If you venture off St Cuthbert's Way onto the quieter footpaths that lace the remote hills above College Valley near Yeavering Bell in north Northumberland, then, with any luck, you may see the silhouette of a small group of Cheviot Wild Goats on the skyline. And what a treat to see they are - they are such enigmatic characters, icons of wild spaces.
Once spotted, Cheviot Wild Goats are easily distinguished from the Blackface sheep they share the College Valley hills with by their slightly trimmer and smaller stature, their impressive horns, goatee beards and their often-mottled coats. Advice has it that you may smell them before you see them, however I've never found that to be the case and have never caught a whiff of goat on the breeze, even when I've been within 20 metres or so of them, the closest I've been so as to respect the space of these elusive (or so I used to think!) wild animals.
Goats have survived and roamed wild and free in the Cheviot foothills for thousands of years and are believed to have sustained Neolithic Farmers in Britain (more information on Northumberland National Park's website here).
College Valley is a personal favourite place to visit in Northumberland, for its peace and quiet, wildlife and superb walking trails. I've been venturing up for several years, often staying in the valley, which has excellent accommodation options for anyone wanting to get away from it all and enjoy the valley and it's surrounding hills College Valley – A Wild and Wonderful area of Northumberland (college-valley.co.uk).
It took many visits and some years, though, before I had my first wild goat encounter, so I'd come to think I may never see one. It was while doing a low level walk along the footpath that traces the south side of College Burn that I first spotted a wild goat - two in fact! I froze in my tracks, the encounter was not expected - they looked suitably unimpressed by me - I managed to regain my composure just in time to get a photo or two, and then they were off, vanishing into the scrubby woodland beside the Burn. I was ecstatic to have seen them, convinced that that was it, I'd had my luck and would never see them again.

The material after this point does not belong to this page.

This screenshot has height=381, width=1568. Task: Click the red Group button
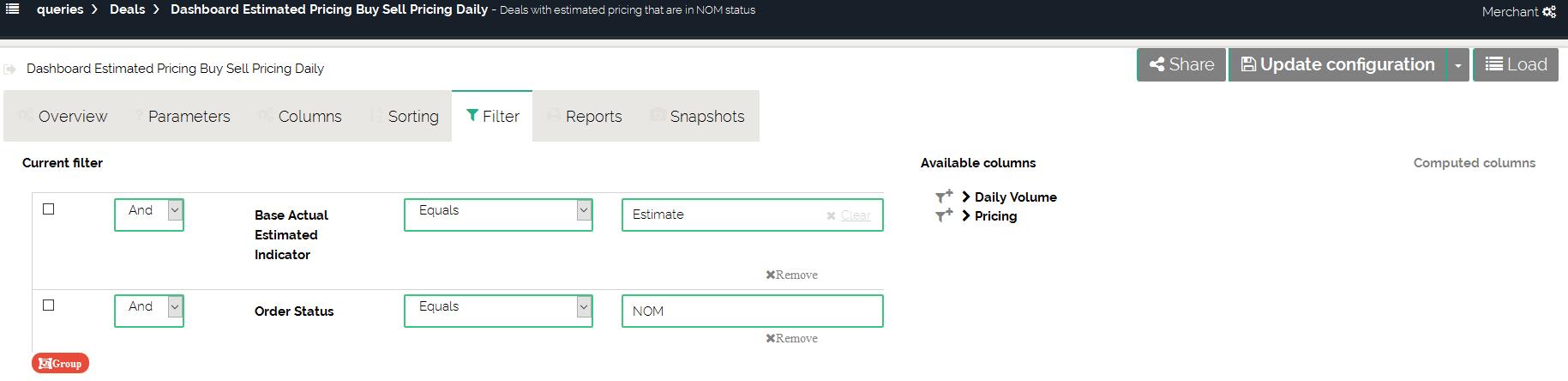click(x=60, y=363)
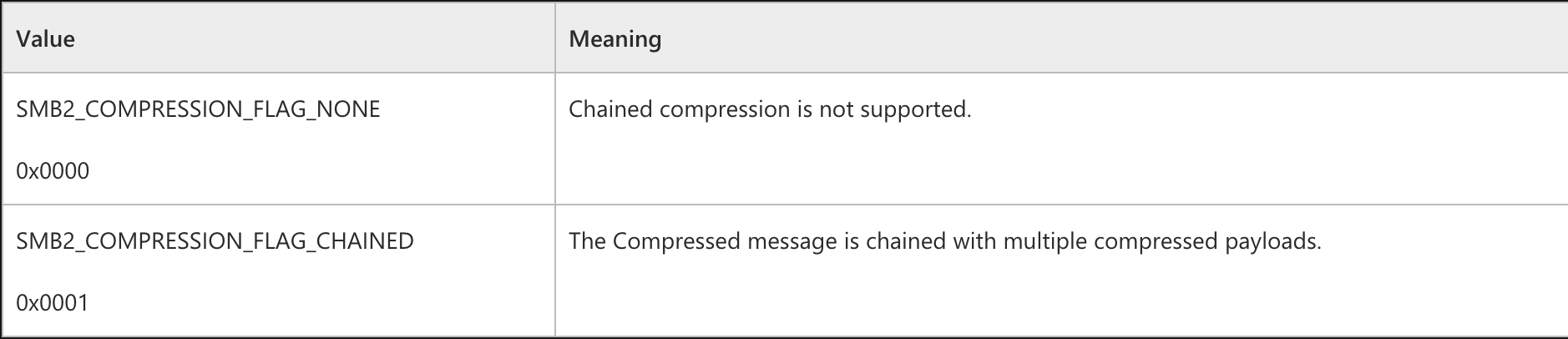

Fast forward a few years and Covid struck and we all headed into lockdown. We know that while we were staying at home, wildlife thrived, so, when we were allowed to travel again, I headed straight to College Valley to try my luck again and specifically went looking for wild goats. Turns out the goats had claimed the valley and the surrounding roads, for, as I was driving along the winding country road beside the ancient site of Ad Gefrin, I could see wild goats in the field under Yeavering Bell, as plain as day - and then a small group of them leapt over the stone wall and onto the road and ran along ahead of me for a stretch.

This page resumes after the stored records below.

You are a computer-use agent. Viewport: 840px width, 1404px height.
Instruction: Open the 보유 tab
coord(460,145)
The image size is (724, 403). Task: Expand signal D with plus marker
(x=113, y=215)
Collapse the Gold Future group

I headed up again a few weeks later and it seemed they'd retreated to the hills now that people were back on the roads and valley footpaths. I parked up in the layby at Ad Gefrin and got chatting to a couple who were holidaying in Northumberland. They asked for tips so I said to be sure to look out for the wild goats and that they may see them "if they were lucky!". We were heading along the same footpath and they caught up with me as we turned off the main path onto St Cuthbert's Way as it passed through a sheep field and started climbing in the pass between Yeavering Bell and the flanks of Easter Tor. There in the sheep field weren't sheep - no, instead there were probably about 50 wild goats - I couldn't believe it! The couple turned to look at me in bewilderment - "I thought you said they were elusive?!". And so it turns out that maybe a better word for wild goats is fickle! And long may they be fickle, wild and free and completely unimpressed by you and me - they are magnificent creatures, and I'm very glad to have been able to roam in this beautiful place with the Cheviot Wild Goats.